Could This Be The Greatest Barn Find Ever?

Our friend Tom Cotter has the enviable chore of walking into dilapidated barns and rural homesteads seeking out long-lost barn finds. Recently, his travels took him somewhere not far off the beaten path – still pretty much on the path, in fact – to an abandoned home in an upscale North Carolina neighborhood. In a rough garage next to the condemned house was the find of a lifetime!

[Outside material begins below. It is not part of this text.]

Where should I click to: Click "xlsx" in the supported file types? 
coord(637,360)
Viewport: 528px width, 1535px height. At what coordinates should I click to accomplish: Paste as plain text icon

I’ve been following Tom’s work on The Barn Find Hunter ever since it started, and it’s gratifying to see him come upon a collection like this (Tom, if you’re reading and need a PR guy, let’s talk). The 275 GTB seen here is special for many reasons, not the least of which is its sub-15,000 mile odometer reading. Most significantly, it is one of a handful of cars ordered from the factory with a lightweight aluminum body, which replaced the standard steel coachwork. The other big upgrade would have been six Weber carbs instead of three, but this car retains its standard setup.

Before we talk about the Cobra, take note of the other cars in the barn: a 9,000 original mile Triumph TR6 and a “…V-8, propane-fueled 1978 Morgan Plus 8 with just 3,000 miles.” What goes unmentioned in the late 80s BMW 325IX near the garage door (for obvious reasons, but I’ve always wanted a four-door IX). The Cobra is also a low-mileage specimen, with 19,001 on the clock. It is a 428-equipped example, making it one of 100 made with that engine. The car is pleasingly stock, wearing the correct-for-the-period Goodyear tires and no evidence of tacky add-ons, like sidepipes or rollbars.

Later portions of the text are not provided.